As you may have noticed, I write a lot. As with all professional writers, some of it’s forgettable, but sometimes I manage to hit a sweet spot combining popularity with excellent writing.
Three outlets for which I write included at least one of my pieces in their top ten, so I’ll defer to them and flag those up first. One is paywalled, but because it ran way back in July, I’ve included an archive link.
The Australian: “This is what happens when politics puts on judicial robes”.
Law & Liberty: “World War II’s Unfinished Business”.
Cap X: Two of my pieces finished up in the magazine’s top 10: “Bamboozled by Woozles: the West needs to wise up to how the world really works” and “What Kathleen Stock gets wrong about the Tories, trans and feminism”.
I have a distinctive approach to commentary, which explains my use of the graphic above.
I hold a selection of not merely unwoke opinions but very, very unfashionable ones. I don’t just reject affirmative action, for example, I don’t think representation matters at all. I hold this view most strongly in literature and the arts. I would rather have a canon made up wholly of (excellent) books written by dead white men than one made up out of a team of diversity hires selected purely because they tick one or another box.
However, you won’t catch me saying things like that even on Elon Musk’s Twitter 2.0. This is how — unlike many conservative/classical liberal friends — I managed to avoid getting banned under the old dispensation.
I do, however, say what I really think in outlets that pay me (preferably by the word). If I’m going to be cancelled, it may as well be for something substantive. The observation about representation appears in a review of Andrew Doyle’s The New Puritans, which ran in Law & Liberty. It’s one piece with which I felt pleased immediately after filing, a rare sensation for me (normally, all I can think of is the things I’ve missed or messed up).
To be fair, Law & Liberty does get a fair few of my spiciest observations, because I’m on its masthead.

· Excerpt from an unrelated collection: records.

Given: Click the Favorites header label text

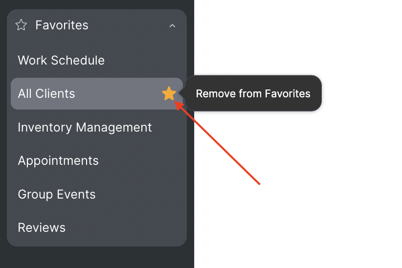Looking at the screenshot, I should click(x=62, y=25).
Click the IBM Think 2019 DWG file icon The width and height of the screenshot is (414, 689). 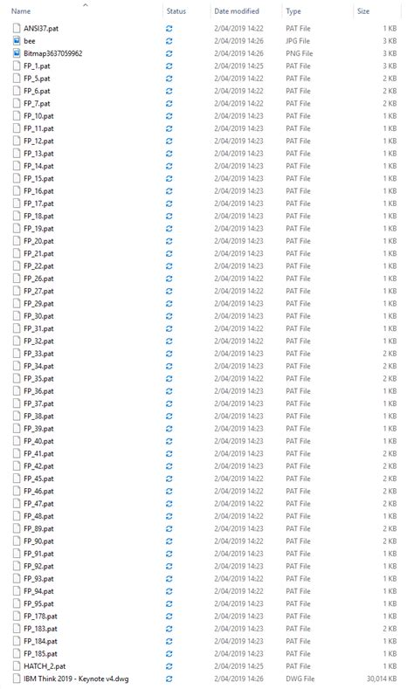pos(17,679)
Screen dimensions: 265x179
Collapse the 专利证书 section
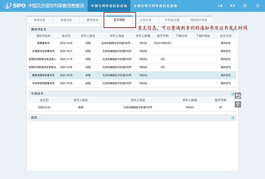pos(233,94)
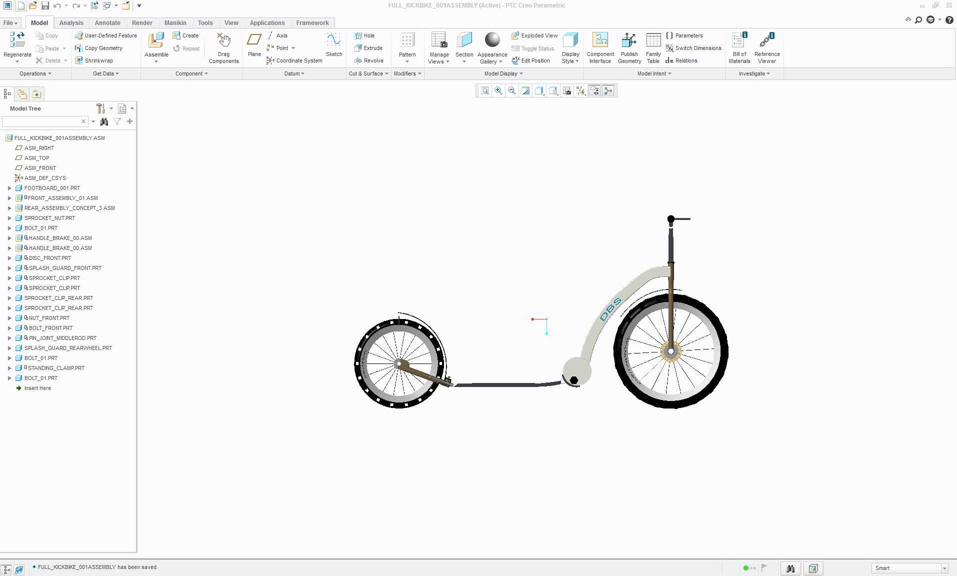
Task: Open the Bill of Materials
Action: pos(739,49)
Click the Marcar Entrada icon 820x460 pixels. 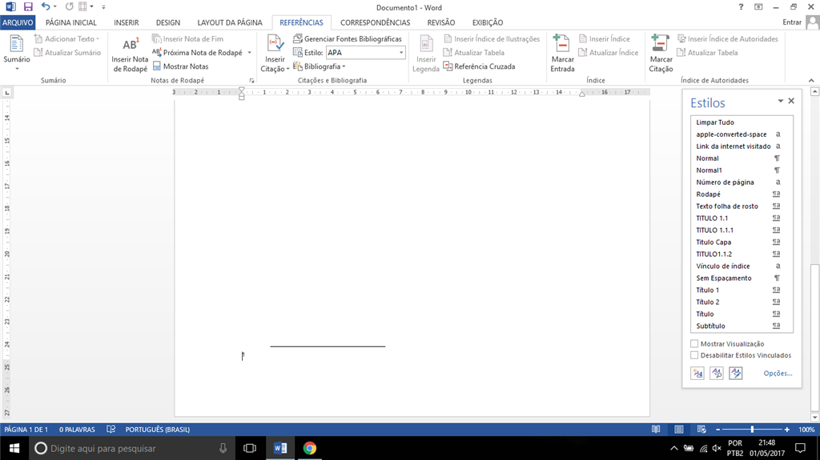[x=561, y=44]
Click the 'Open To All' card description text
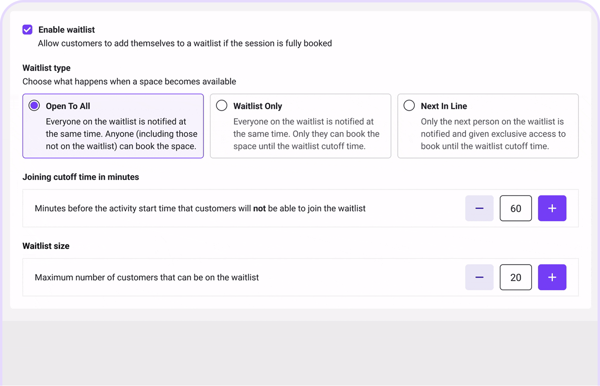Viewport: 600px width, 386px height. pos(121,134)
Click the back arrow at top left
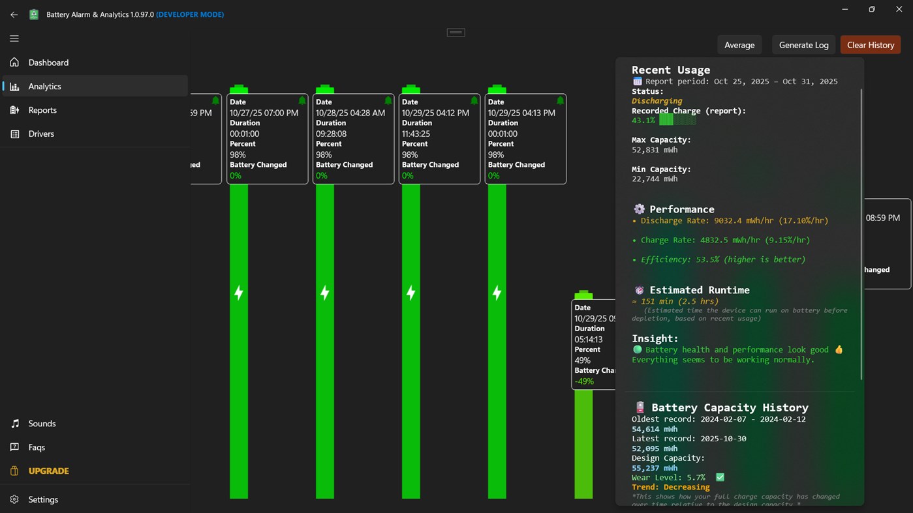913x513 pixels. pyautogui.click(x=14, y=14)
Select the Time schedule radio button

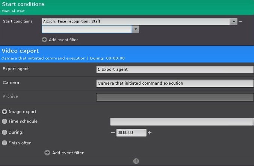(x=5, y=121)
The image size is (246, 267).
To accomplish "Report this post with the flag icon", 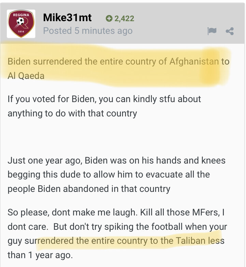I will coord(212,31).
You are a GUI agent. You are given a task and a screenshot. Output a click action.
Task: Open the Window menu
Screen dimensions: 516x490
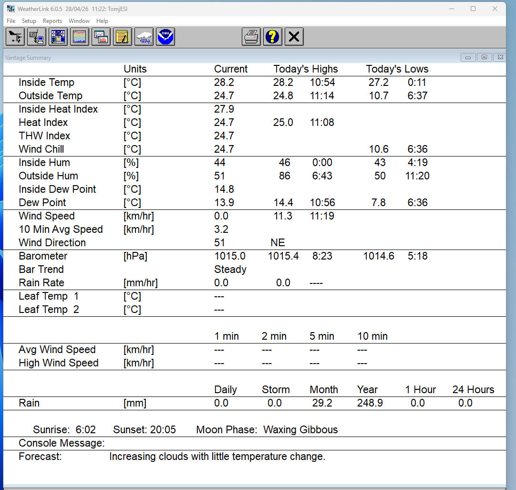(79, 21)
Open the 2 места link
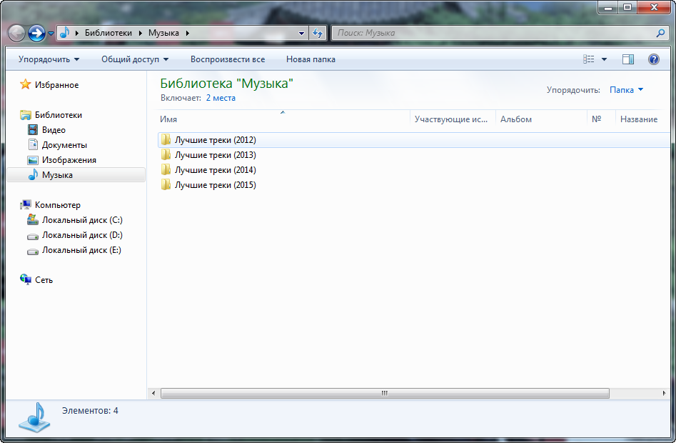Image resolution: width=676 pixels, height=443 pixels. [x=221, y=98]
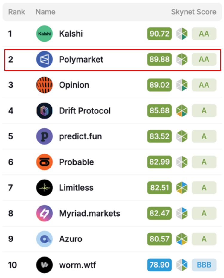Click the predict.fun purple logo

coord(44,136)
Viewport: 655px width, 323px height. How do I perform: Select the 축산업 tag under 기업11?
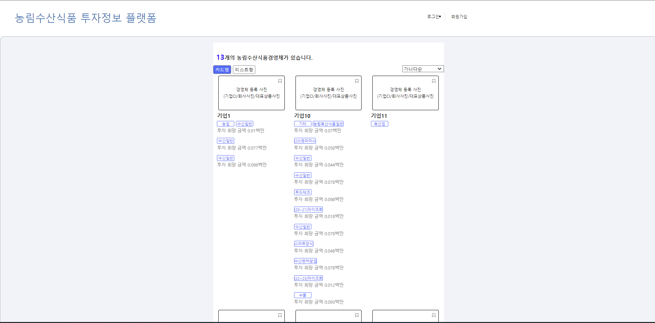tap(379, 123)
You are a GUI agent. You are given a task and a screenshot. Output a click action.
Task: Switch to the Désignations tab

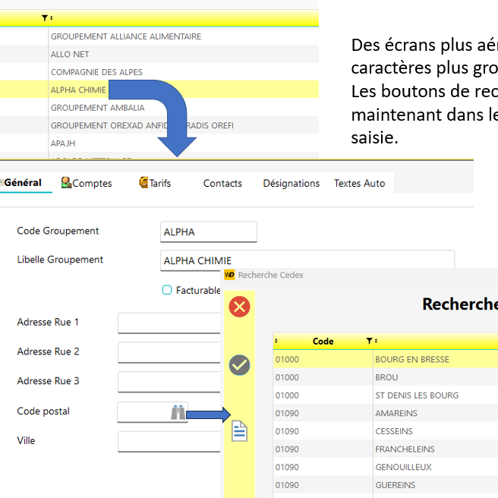[x=291, y=183]
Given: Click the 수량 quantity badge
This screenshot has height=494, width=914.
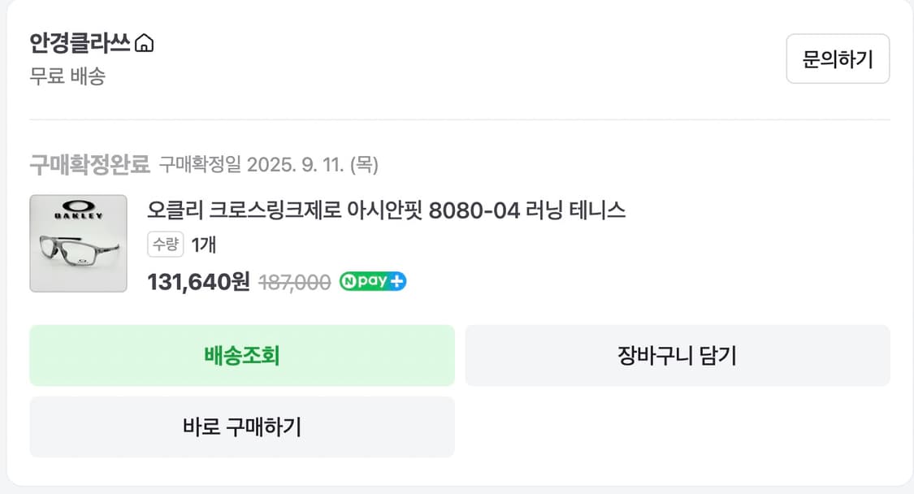Looking at the screenshot, I should click(166, 245).
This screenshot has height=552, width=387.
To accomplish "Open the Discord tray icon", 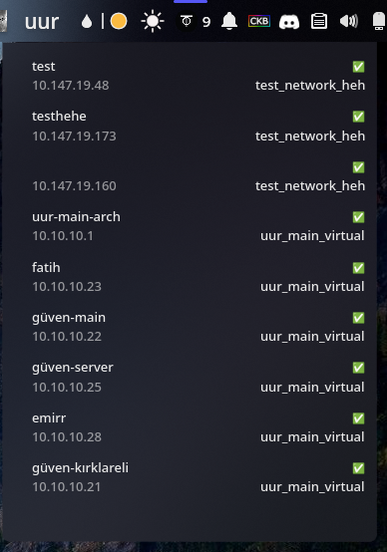I will tap(289, 22).
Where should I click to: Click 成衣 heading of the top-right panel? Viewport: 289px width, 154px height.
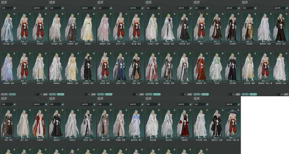[245, 2]
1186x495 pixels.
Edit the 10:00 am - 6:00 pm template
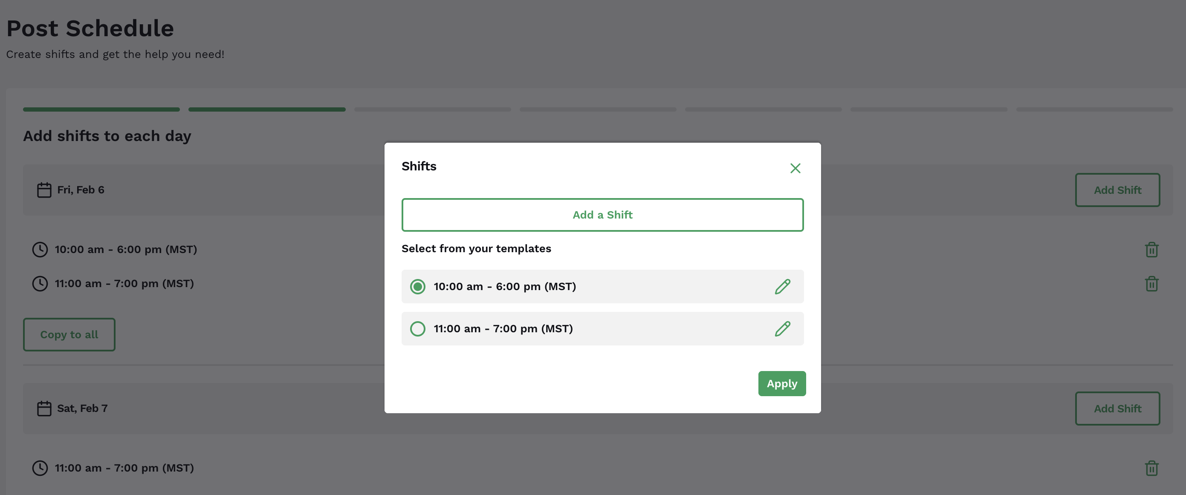coord(782,287)
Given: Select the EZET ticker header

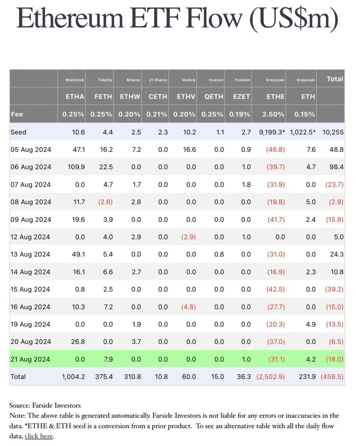Looking at the screenshot, I should 242,97.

For the first time, however, a piece from this substack goes in the annual review: “On Freedom & Slavery: Why the US understanding of slavery must be confined to the US” is by some margin my most read effort. Given it’s on the Roman law of slavery, this furnished me with considerable wonder and surprise. De gustibus non est disputandum, as the Romans said (“there’s no accounting for taste”).
Finally, it took me a long time to break cover on covid lockdowns once they were lifted, after initially (ie, back in 2020) being strongly opposed. I explained this oddity in a piece for The Freethinker.
Right, that’s me over and out for 2022. I hope the fizz you down on New Year’s Eve contains plenty of fun (as well as the more typical headaches).